Work to be completed: Where the entries below show "Select the red Start marker in 3D plot", begin there and print that line and all following lines exactly, through the last, omitting pictures.

Records to use:
######
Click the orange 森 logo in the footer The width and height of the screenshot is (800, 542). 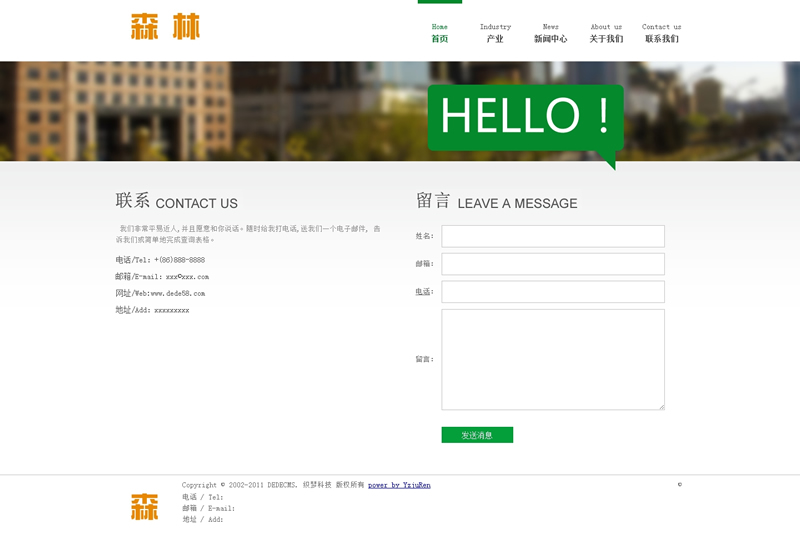(144, 507)
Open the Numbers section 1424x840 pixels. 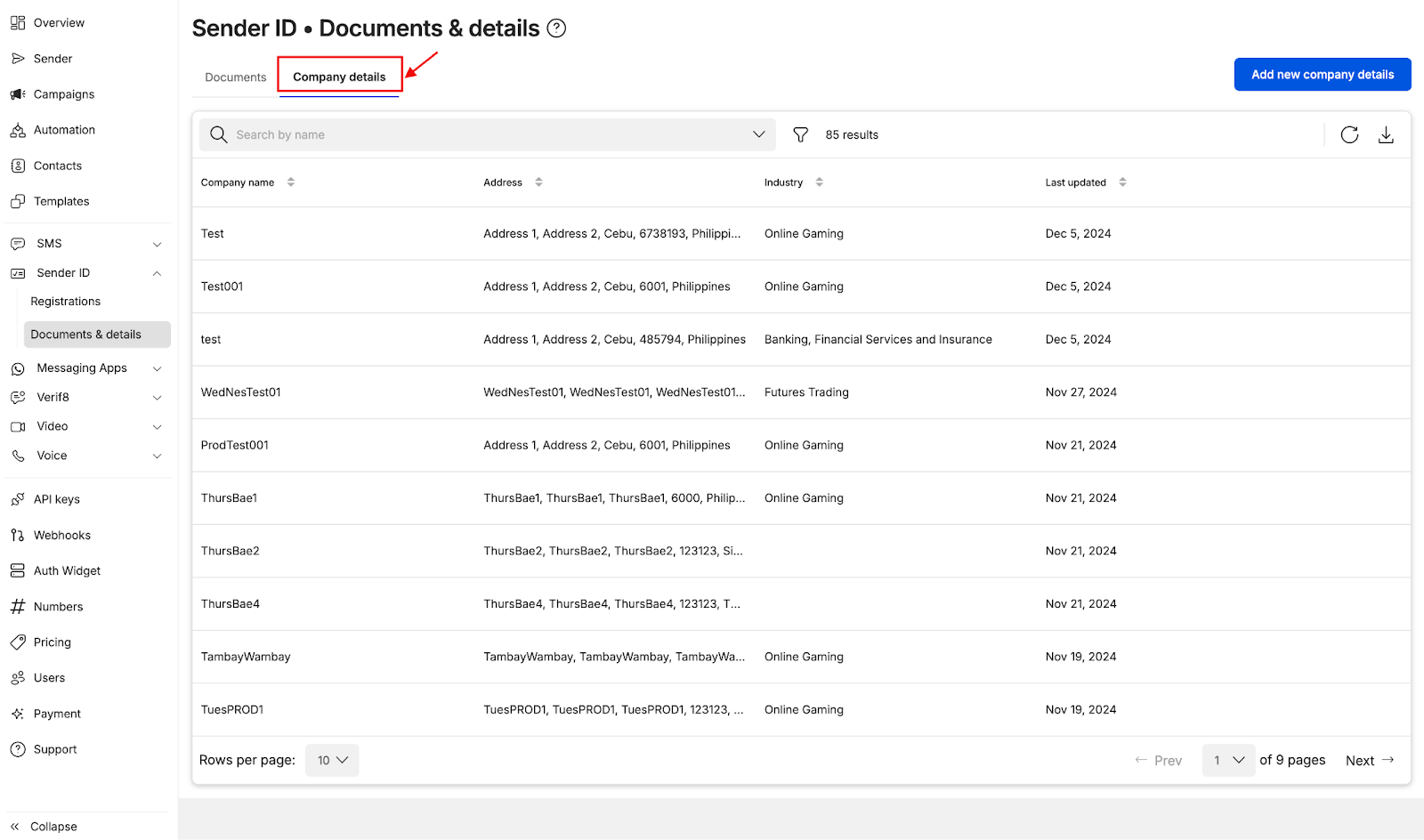[x=58, y=607]
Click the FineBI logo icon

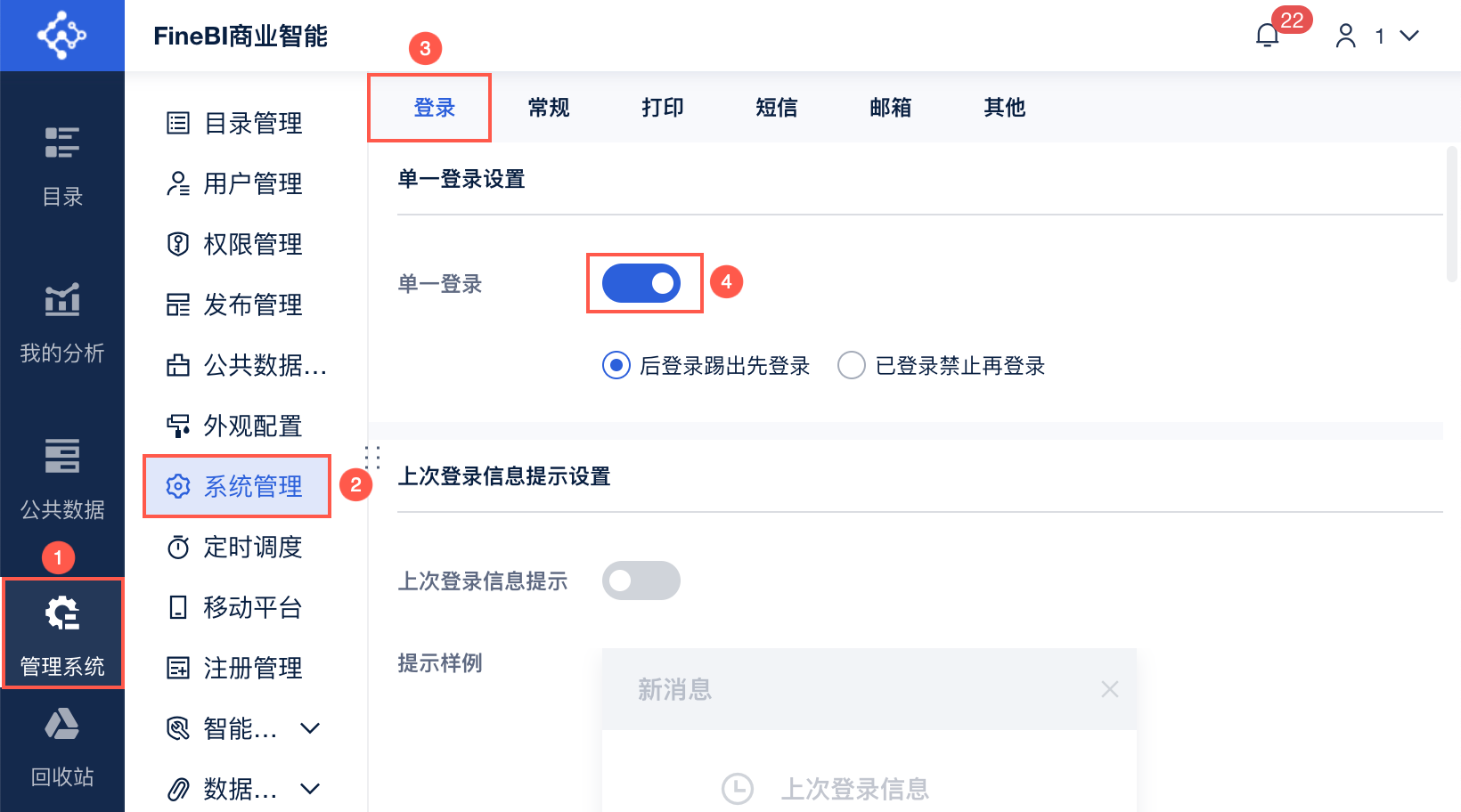(61, 36)
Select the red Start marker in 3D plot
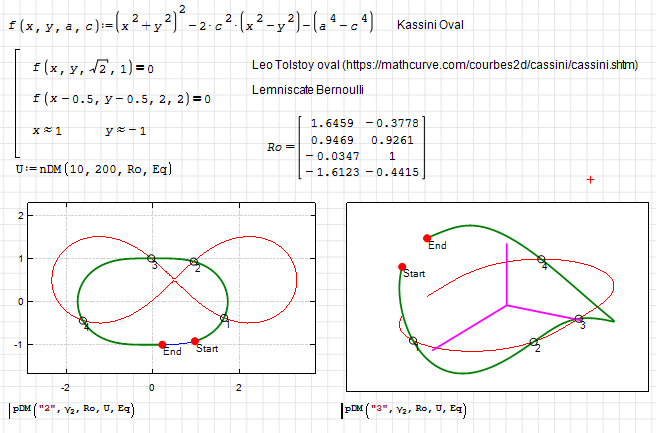 [402, 267]

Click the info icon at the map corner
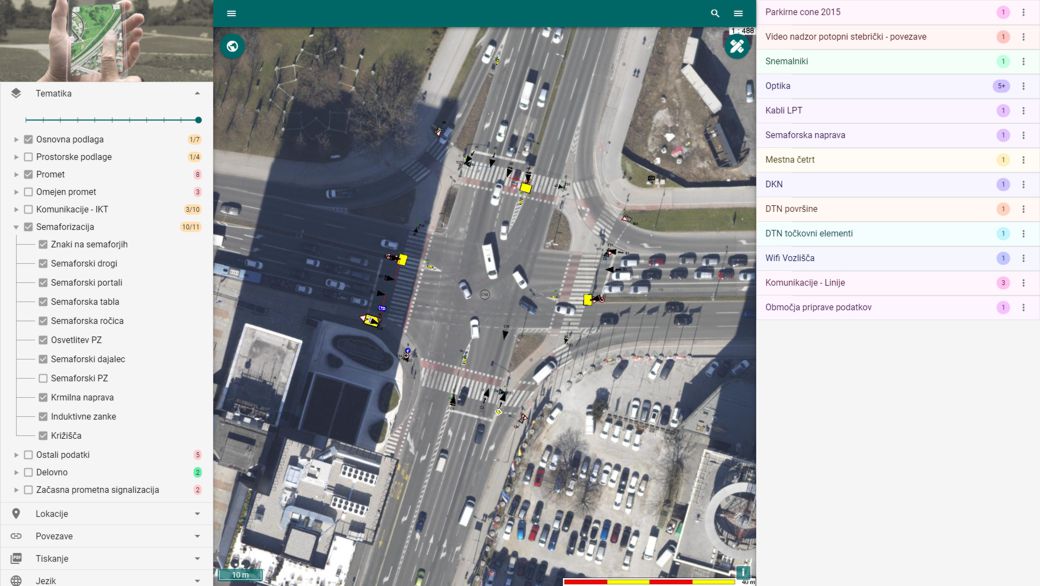point(743,573)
######
Response area:
Select the red Start marker in 3D plot
 [402, 267]

Click the info icon at the map corner
point(743,573)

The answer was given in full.